*** Provided entries
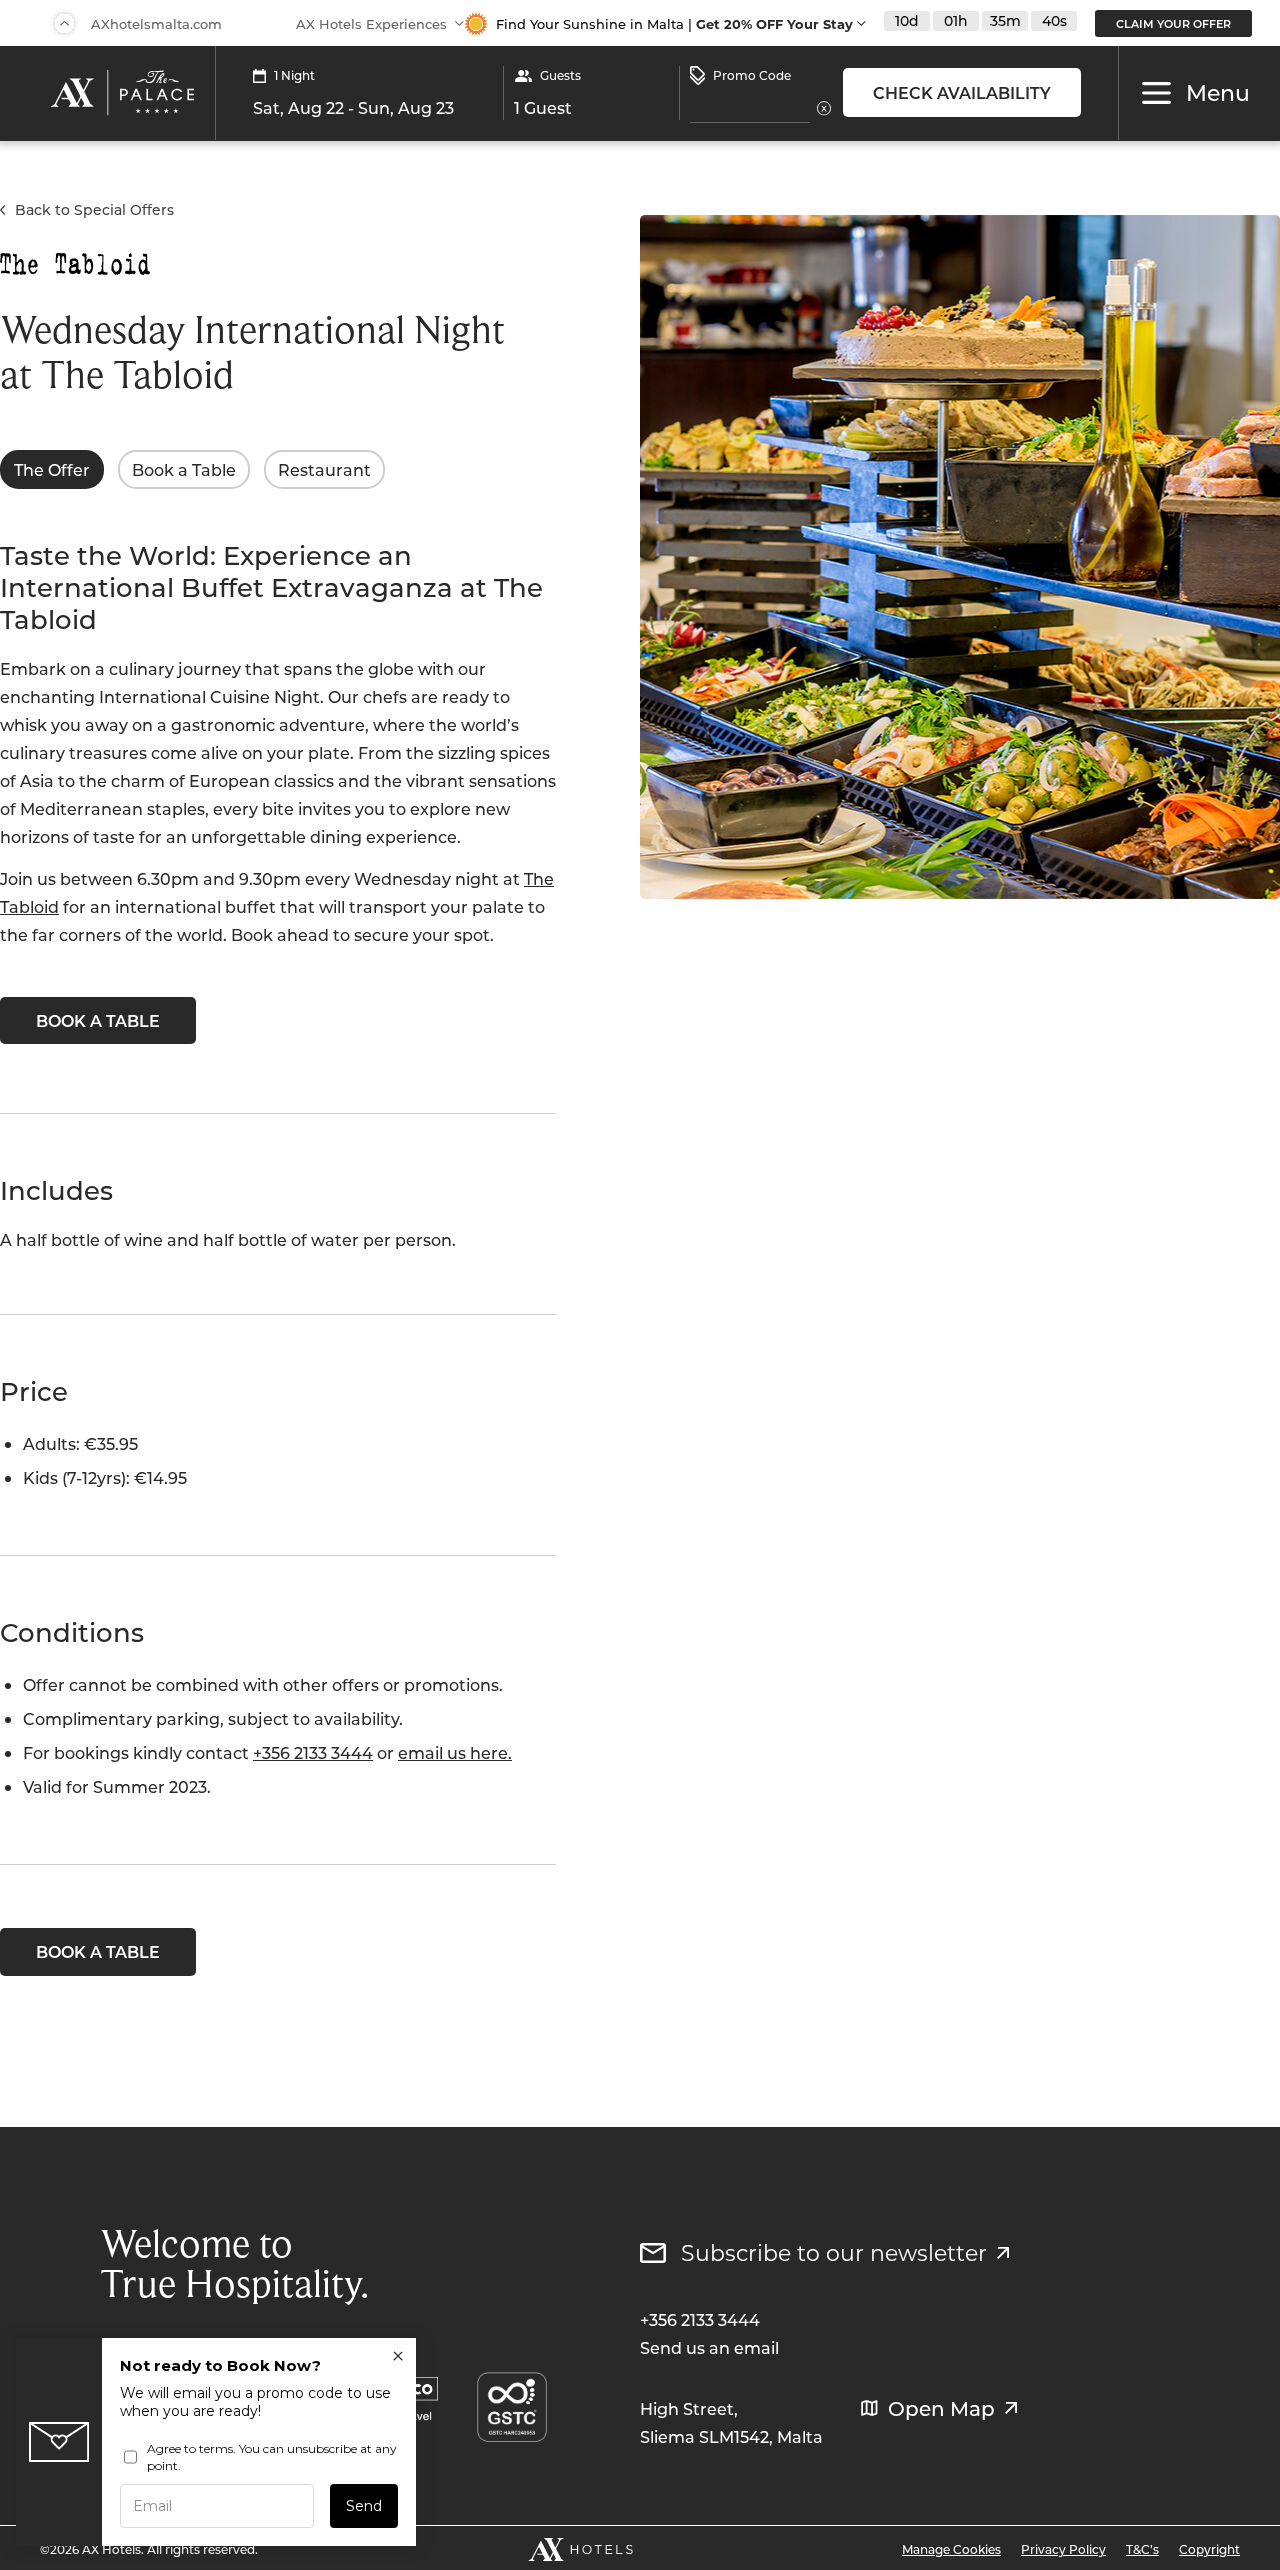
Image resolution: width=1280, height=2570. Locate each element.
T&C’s (1142, 2549)
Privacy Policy (1063, 2549)
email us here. (455, 1752)
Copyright (1209, 2549)
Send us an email (709, 2347)
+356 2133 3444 (313, 1752)
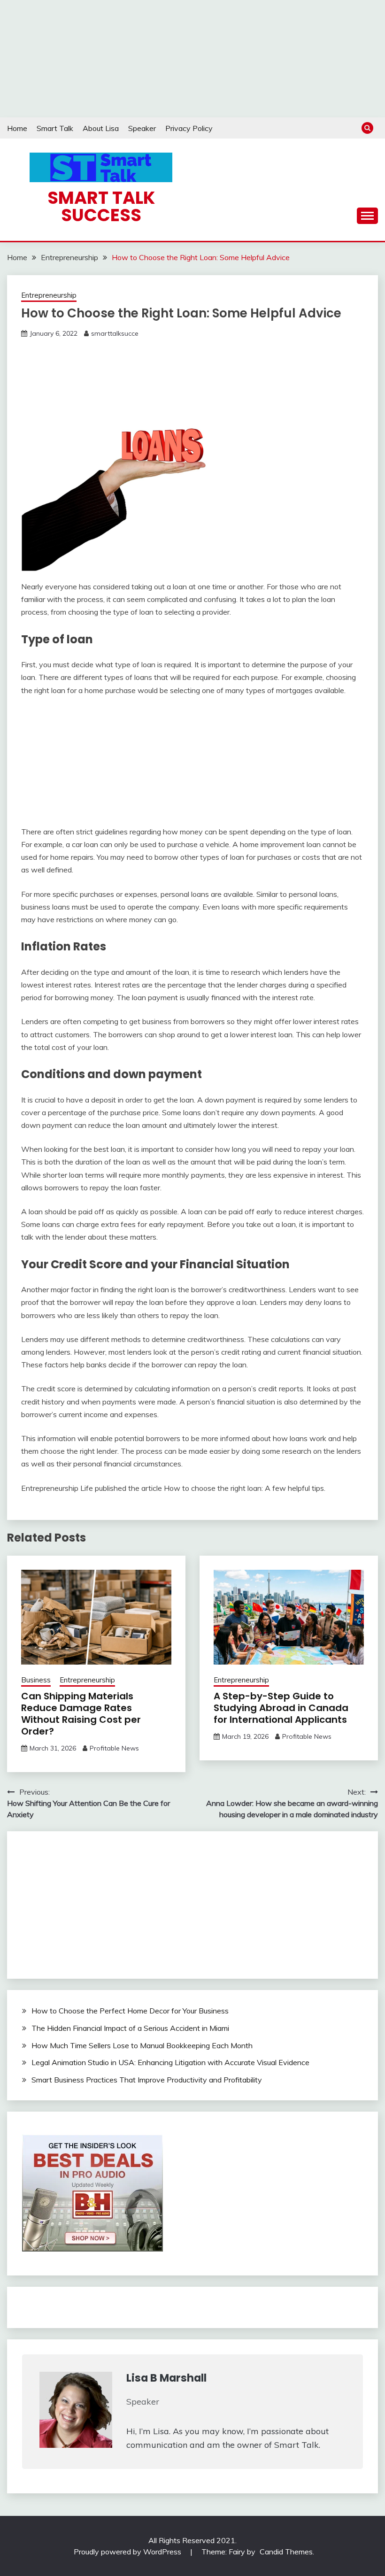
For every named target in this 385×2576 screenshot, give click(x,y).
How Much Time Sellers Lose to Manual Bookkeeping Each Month (142, 2045)
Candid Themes (286, 2551)
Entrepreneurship (49, 295)
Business (36, 1679)
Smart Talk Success (101, 206)
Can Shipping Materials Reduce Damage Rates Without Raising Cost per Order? (81, 1713)
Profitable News (114, 1748)
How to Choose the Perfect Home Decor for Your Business (130, 2010)
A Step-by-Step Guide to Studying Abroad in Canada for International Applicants (281, 1707)
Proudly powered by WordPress (128, 2551)
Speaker (142, 128)
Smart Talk (55, 128)
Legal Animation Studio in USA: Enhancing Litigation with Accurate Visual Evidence (170, 2062)
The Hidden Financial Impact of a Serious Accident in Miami (130, 2028)
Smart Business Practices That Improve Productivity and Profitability (146, 2079)
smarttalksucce (115, 333)
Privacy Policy (189, 128)
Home (17, 128)
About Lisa (101, 128)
******
_Work to complete_
Your task is a word-for-word transcription of the entries, leaving out all pictures.

_Response to the exercise_
Image resolution: width=1280, height=2570. Locate each element.
T&C’s (1142, 2549)
Privacy Policy (1063, 2549)
email us here. (455, 1752)
Copyright (1209, 2549)
Send us an email (709, 2347)
+356 2133 3444 (313, 1752)
For every named target in this 385×2576 screenshot, give click(x,y).
How Much Time Sellers Lose to Manual Bookkeeping Each Month (142, 2045)
Candid Themes (286, 2551)
Entrepreneurship (49, 295)
Business (36, 1679)
Smart Talk Success (101, 206)
Can Shipping Materials Reduce Damage Rates Without Raising Cost per Order? (81, 1713)
Profitable News (114, 1748)
How to Choose the Perfect Home Decor for Your Business (130, 2010)
A Step-by-Step Guide to Studying Abroad in Canada for International Applicants (281, 1707)
Proudly powered by WordPress (128, 2551)
Speaker (142, 128)
Smart Talk (55, 128)
Legal Animation Studio in USA: Enhancing Litigation with Accurate Visual Evidence (170, 2062)
The Hidden Financial Impact of a Serious Accident in Miami (130, 2028)
Smart Business Practices That Improve Productivity and Profitability (146, 2079)
smarttalksucce (115, 333)
Privacy Policy (189, 128)
Home (17, 128)
About Lisa (101, 128)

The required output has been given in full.